Methyl p-Hydroxycinnamate Suppresses Lipopolysaccharide-Induced Inflammatory Responses through Akt Phosphorylation in RAW264.7 Cells.
- Author:
Van Anh VO
1
;
Jae Won LEE
;
Seung Yeon SHIN
;
Jae Hyun KWON
;
Hee Jae LEE
;
Sung Soo KIM
;
Yong Soo KWON
;
Wanjoo CHUN
Author Information
1. Department of Pharmacology, College of Medicine, Kangwon National University, Chuncheon 200-701, Republic of Korea. wchun@kangwon.ac.kr
- Publication Type:Original Article
- Keywords:
Methyl p-hydroxycinnamate;
RAW 264.7 cells;
Lipopolysaccharide;
iNOS;
COX-2;
NF-kappaB
- MeSH:
Cytokines;
Cytoplasm;
Dinoprostone;
Macrophages;
Neuroprotective Agents;
NF-kappa B;
Nitric Oxide;
Phosphorylation*;
Tumor Necrosis Factor-alpha
- From:Biomolecules & Therapeutics
2014;22(1):10-16
- CountryRepublic of Korea
- Language:English
-
Abstract:
Derivatives of caffeic acid have been reported to possess diverse pharmacological properties such as anti-inflammatory, anti-tumor, and neuroprotective effects.
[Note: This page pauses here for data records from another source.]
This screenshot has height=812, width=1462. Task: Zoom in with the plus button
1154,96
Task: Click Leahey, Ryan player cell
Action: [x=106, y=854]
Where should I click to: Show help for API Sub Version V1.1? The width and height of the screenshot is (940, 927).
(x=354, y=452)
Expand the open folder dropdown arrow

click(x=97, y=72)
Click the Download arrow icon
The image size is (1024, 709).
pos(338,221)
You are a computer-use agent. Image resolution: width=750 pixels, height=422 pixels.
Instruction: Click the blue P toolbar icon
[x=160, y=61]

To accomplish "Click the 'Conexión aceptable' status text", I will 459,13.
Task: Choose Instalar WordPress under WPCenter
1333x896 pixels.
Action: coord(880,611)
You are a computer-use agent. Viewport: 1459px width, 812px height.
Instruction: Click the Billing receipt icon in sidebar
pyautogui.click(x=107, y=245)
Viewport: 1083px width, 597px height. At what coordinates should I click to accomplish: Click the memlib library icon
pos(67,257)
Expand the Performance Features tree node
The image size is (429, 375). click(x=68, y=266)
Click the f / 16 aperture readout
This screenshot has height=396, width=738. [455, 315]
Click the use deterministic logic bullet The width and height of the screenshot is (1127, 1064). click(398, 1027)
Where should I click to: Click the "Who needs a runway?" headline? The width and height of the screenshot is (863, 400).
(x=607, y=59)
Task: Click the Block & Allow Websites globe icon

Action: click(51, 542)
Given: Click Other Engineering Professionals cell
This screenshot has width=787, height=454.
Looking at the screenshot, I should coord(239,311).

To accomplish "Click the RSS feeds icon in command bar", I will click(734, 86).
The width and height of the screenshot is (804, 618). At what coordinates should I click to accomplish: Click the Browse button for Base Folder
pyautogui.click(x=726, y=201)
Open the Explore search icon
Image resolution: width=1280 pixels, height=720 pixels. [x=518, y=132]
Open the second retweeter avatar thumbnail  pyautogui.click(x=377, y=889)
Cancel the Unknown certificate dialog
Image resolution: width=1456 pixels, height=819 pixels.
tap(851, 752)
However, the biological activity of methyl p-hydroxycinnamate, an ester derivative of caffeic acid, has not been clearly demonstrated. This study aimed to elucidate the anti-inflammatory mechanism of methyl p-hydroxycinnamate in lipopolysaccharide (LPS)-stimulated RAW 264.7 macrophage cells. Methyl p-hydroxycinnamate significantly inhibited LPS-induced excessive production of pro-inflammatory mediators such as nitric oxide (NO) and PGE2 and the protein expression of iNOS and COX-2. Methyl p-hydroxycinnamate also suppressed LPS-induced overproduction of pro-inflammatory cytokines such as IL-1beta and TNF-alpha. In addition, methyl p-hydroxycinnamate significantly suppressed LPS-induced degradation of IkappaB, which retains NF-kappaB in the cytoplasm, consequently inhibiting the transcription of pro-inflammatory genes by NF-kappaB in the nucleus. Methyl p-hydroxycinnamate exhibited significantly increased Akt phosphorylation in a concentration-dependent manner. Furthermore, inhibition of Akt signaling pathway with wortmaninn abolished methyl p-hydroxycinnamate-induced Akt phosphorylation. Taken together, the present study clearly demonstrates that methyl p-hydroxycinnamate exhibits anti-inflammatory activity through the activation of Akt signaling pathway in LPS-stimulated RAW264.7 macrophage cells.